There are generally three items that determine the size of your portfolio at the end of an investment period:

1. The skill of the money manager

2. The length of time the money stays invested

3. The amount you invest

Let’s look at history to see if Merrill Lynch has demonstrated it is a skilled money manager. There are few who possess the skills to manage money to beat an index fund such as the S&P 500. Investing in the stock market is a zero-sum game, so you have to be highly skilled and experienced to gain an advantage against other players. This is the reason why the greatest investor that ever lived, Warren Buffett, has told folks to invest their money in index funds.

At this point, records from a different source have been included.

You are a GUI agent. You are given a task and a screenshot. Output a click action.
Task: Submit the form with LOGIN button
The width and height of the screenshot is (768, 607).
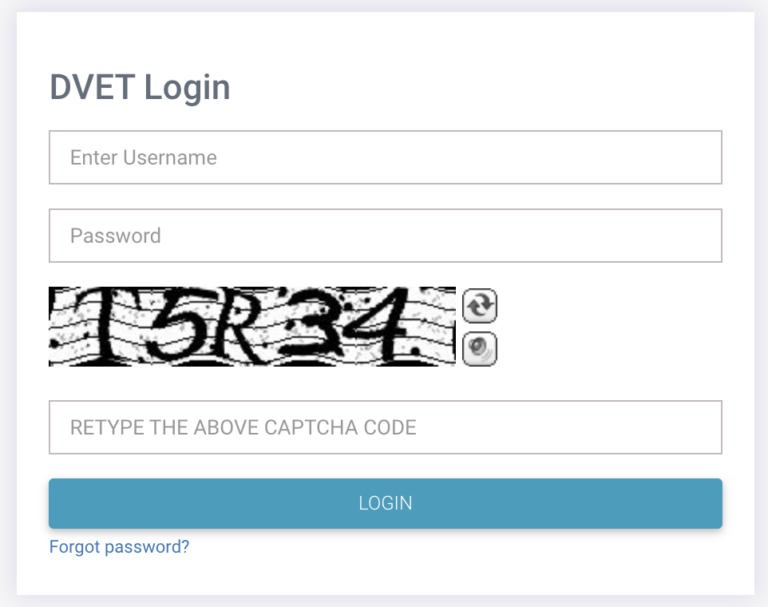coord(385,504)
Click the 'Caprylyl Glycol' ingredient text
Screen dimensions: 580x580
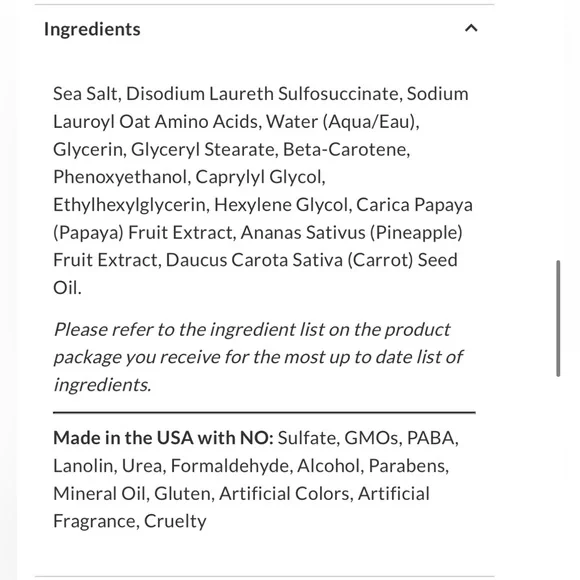pyautogui.click(x=258, y=177)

Merrill Lynch lost more than US$40 billion during the financial crisis that started in 2007. It eventually lost the confidence of its trading partners and its survival came into question. Thus, Merrill Lynch sold itself to Bank of America in 2008.  In 2011, Bank of America ran into trouble and needed US$5 billion of capital from Warren Buffett to calm worried shareholders. For being their saviour, Buffett got the right to buy Bank of America shares at US$7. Now, those shares are worth about US$28. That is quadrupling his money in about 7 years. It would seem logical that the government should seek to have Warren Buffett to invest its money before it gives any money to the Merrill Lynch or its parent, Bank of America.

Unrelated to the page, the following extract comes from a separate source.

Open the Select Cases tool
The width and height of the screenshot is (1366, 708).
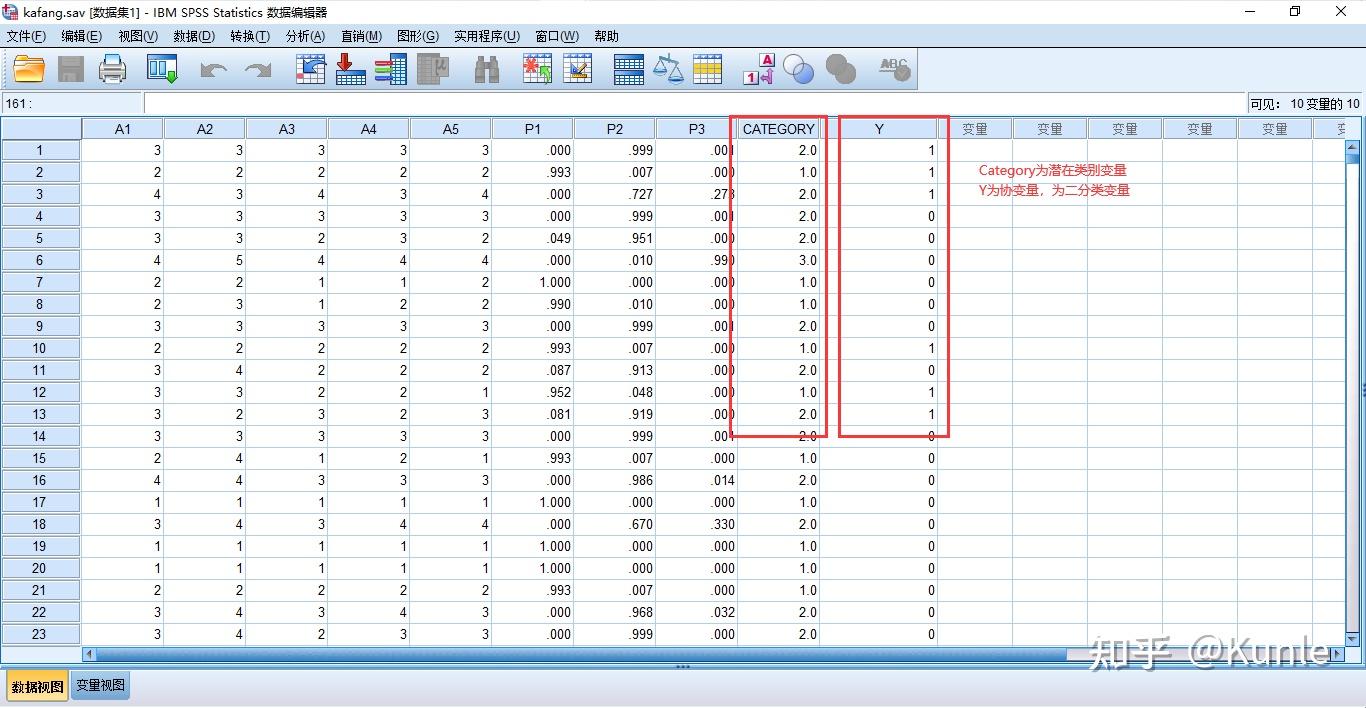[x=708, y=68]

As for the length of time the money has to compound. Guyana is a few years away from receiving funds that it can place in a sovereign fund.  Buffett is only promising his shareholders 6% annual returns. After inflation and management fees from an investment bank, the expected returns may be a paltry 3% for a sovereign fund. That doesn’t leave much room to use the money without depleting the principal. The money compounding at a low rate of return will not do much to increase the size of the fund irrespective of the time it is held in the fund.

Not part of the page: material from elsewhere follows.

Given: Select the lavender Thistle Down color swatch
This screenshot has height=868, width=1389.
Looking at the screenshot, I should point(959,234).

That brings us to the last point, the amount of money you have to invest. At the moment, Guyana stands to reap much less, percentage-wise, than what other nations have received from their oil contracts. This is shown in the ‘3b. Progressivity’ chart from the IMF report, a summary was published on December 24th, 2017 in Stabroek News.  To have a big sovereign wealth fund that can serve the needs of the nation for generations, Guyana needs to start with a large amount. 

 Extreme poverty is defined as living on less than US$1.90 a day. About 19% of Guyanese live on this amount. That is less than a Wall Street banker pays for coffee. Instead of receiving crumbs from the contract, it would be more prudent to renegotiate for a larger share of the oil revenues.  It is better to start with a larger share of the pie than pin your hopes on future returns.